-------- GIVEN PASSAGE

Lengths of the pair of first edges may be longer than lengths of the pair of the second edges.

A thickness of the slim portion may be adjusted by an etching process.

The filling portion may include a polymer material.

The filling portion may be bonded to the slim portion by melting the polymer material, and a surface of the filling portion that is hardened may be the same plane as the surface of the at least one flexible substrate.

The slim portion may be formed at a center portion of the at least one flexible substrate.

The filling portion may have a refractive index that is the same as a refractive index of the at least one flexible substrate.

The at least one flexible substrate may include a first flexible substrate and a second flexible substrate, the filling portion may be disposed between the first flexible substrate and the second flexible substrate, and the first flexible substrate, the filling portion, and the second flexible substrate may form a stacked structure.

The first flexible substrate and the second flexible substrate may have a first coefficient of thermal expansion (CTE), the filling portion may have a second CTE, and the second CTE may be greater than the first CTE.

The filling portion may be a polymer film.

Opposite surfaces of the filling portion may be bonded to a surface of the first flexible substrate and a surface of the second flexible substrate by applying heat and pressure.

The display unit may be formed on at least one of the first flexible substrate and the second flexible substrate.

The at least one flexible substrate may include a glass substrate.

The display unit may be formed on the at least one flexible substrate and include at least one thin film transistor; an organic light-emitting display device electrically connected to the thin film transistor; and an encapsulation layer covering the organic light-emitting display device.

BRIEF DESCRIPTION OF THE DRAWINGS

Features will become apparent to those of skill in the art by describing in detail exemplary embodiments with reference to the attached drawings in which:

FIG. 1 illustrates a perspective view of a flexible display device in an unfolded state according to an embodiment;

FIG. 2 illustrates a perspective view of the flexible display device of FIG. 1 in a curved state;

FIG. 3 illustrates a cross-sectional view of a sub-pixel in the flexible display device of FIG. 1;

FIG. 4 illustrates a block diagram of an organic light-emitting display (OLED) device of FIG. 3;

FIG. 5 illustrates a perspective view of a flexible display device according to an embodiment;

FIG. 6 illustrates a side view of the flexible display device of FIG. 5 seen from an opposite direction;

FIG. 7 illustrates a side view of the flexible display device of FIG. 5 in a curved state in a direction; and

FIG. 8 illustrates a side view of a flexible display device according to an embodiment.

DETAILED DESCRIPTION

Example embodiments will now be described more fully hereinafter with reference to the accompanying drawings; however, they may be embodied in different forms and should not be construed as limited to the embodiments set forth herein. Rather, these embodiments are provided so that this disclosure will be thorough and complete, and will fully convey exemplary implementations to those skilled in the art.

In the drawing figures, the dimensions of layers and regions may be exaggerated for clarity of illustration. It will also be understood that when a layer or element is referred to as being “on” another layer or substrate, it can be directly on the other layer or substrate, or intervening layers may also be present. Further, it will be understood that when a layer is referred to as being “under” another layer, it can be directly under, and one or more intervening layers may also be present. In addition, it will also be understood that when a layer is referred to as being “between” two layers, it can be the only layer between the two layers, or one or more intervening layers may also be present.

----------------
-------- RECORDED INFORMATION

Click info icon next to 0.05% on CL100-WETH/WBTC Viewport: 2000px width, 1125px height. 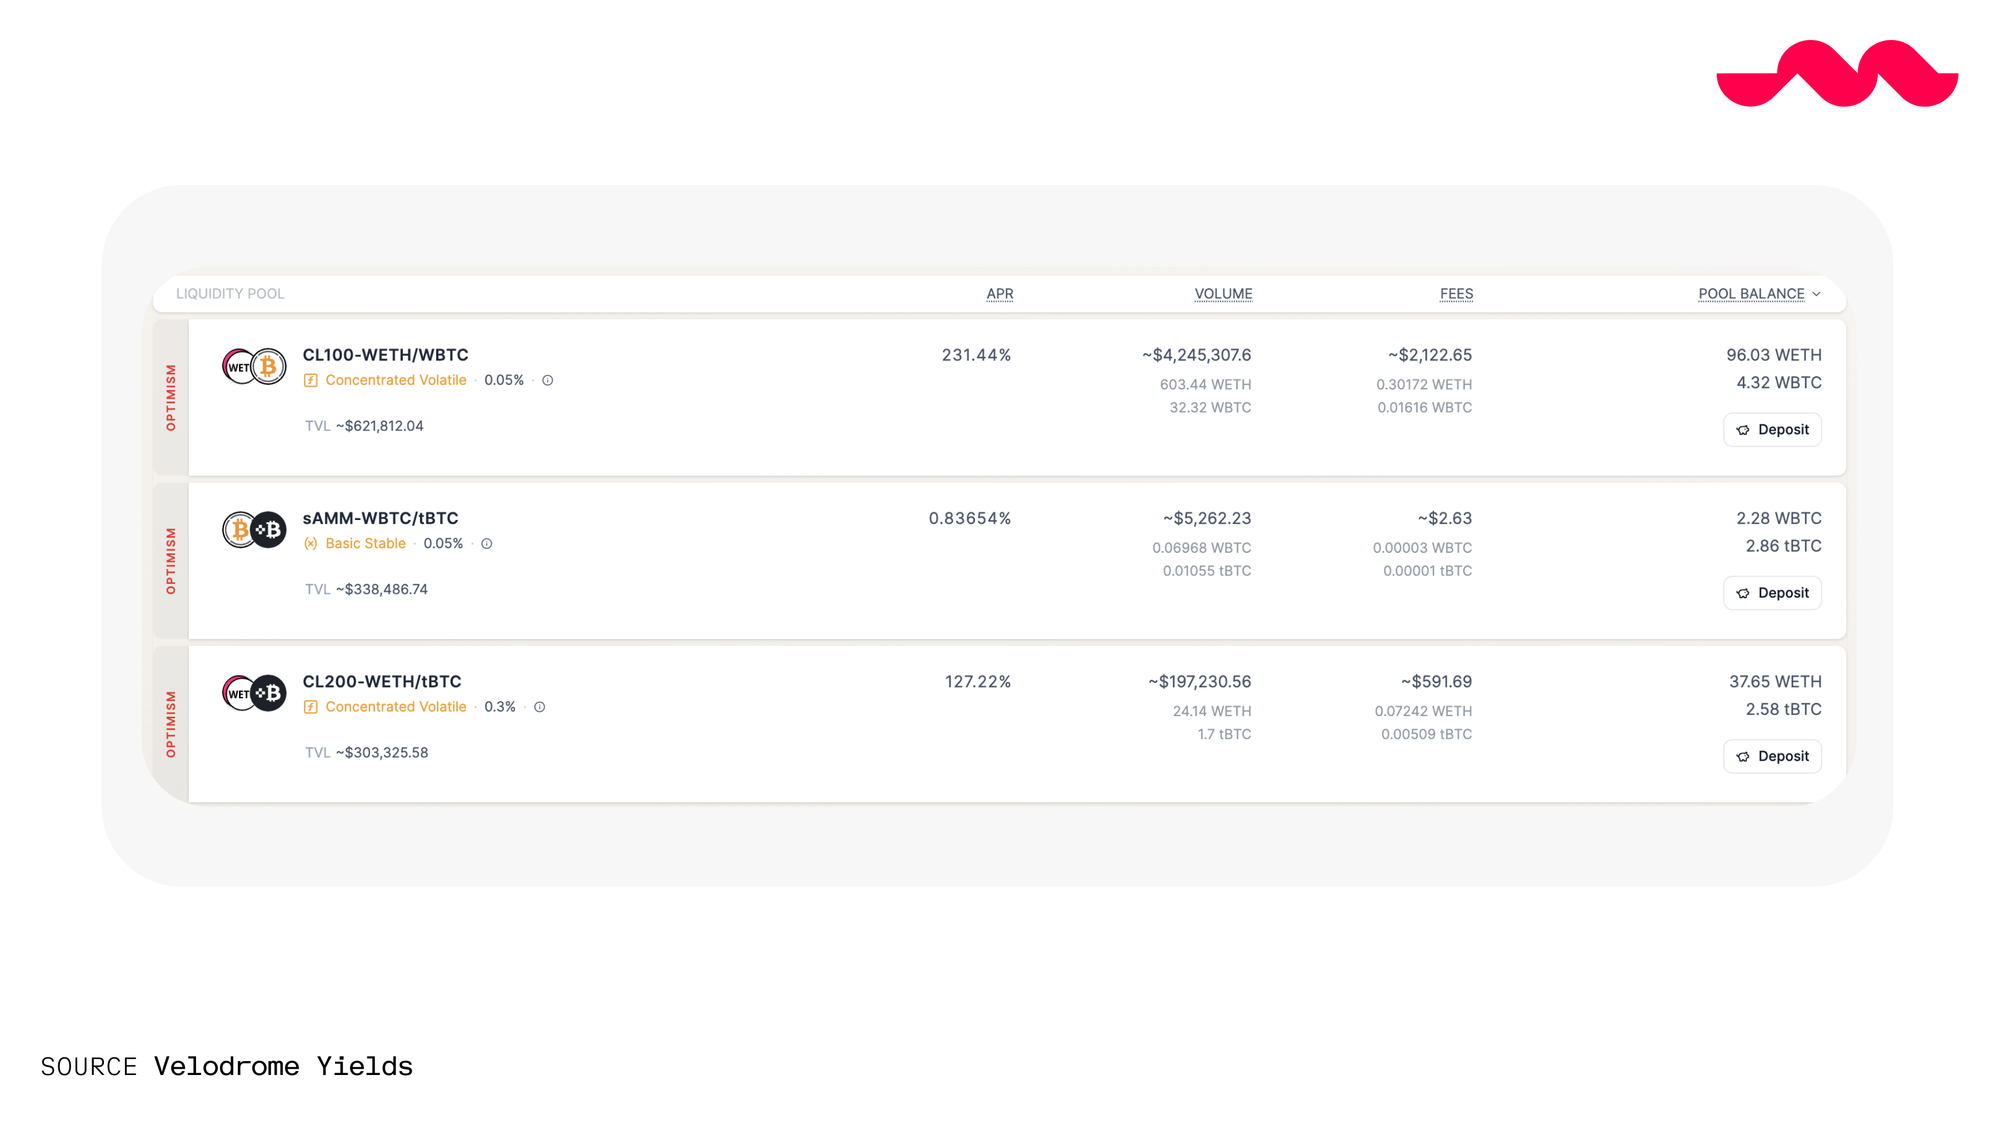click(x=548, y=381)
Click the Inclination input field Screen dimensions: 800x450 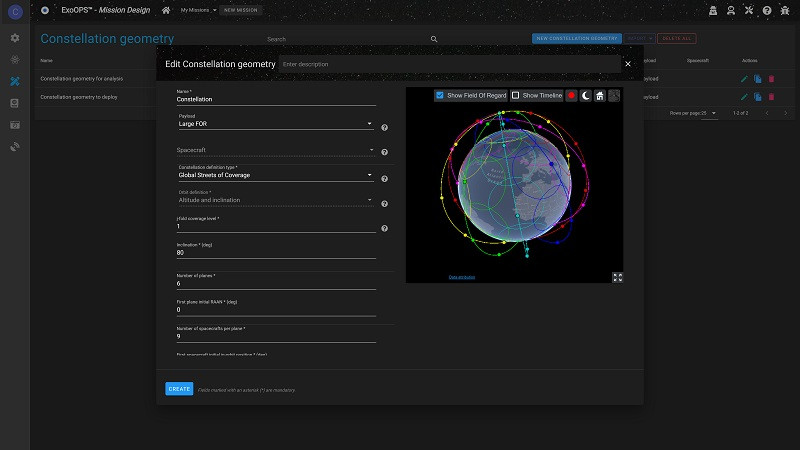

----------------

WHAT THE EXERCISE ASKS - In the flexible display text, which figures does the drawing list describe as side views?

THE SOLUTION - FIG. 6, FIG. 7, and FIG. 8.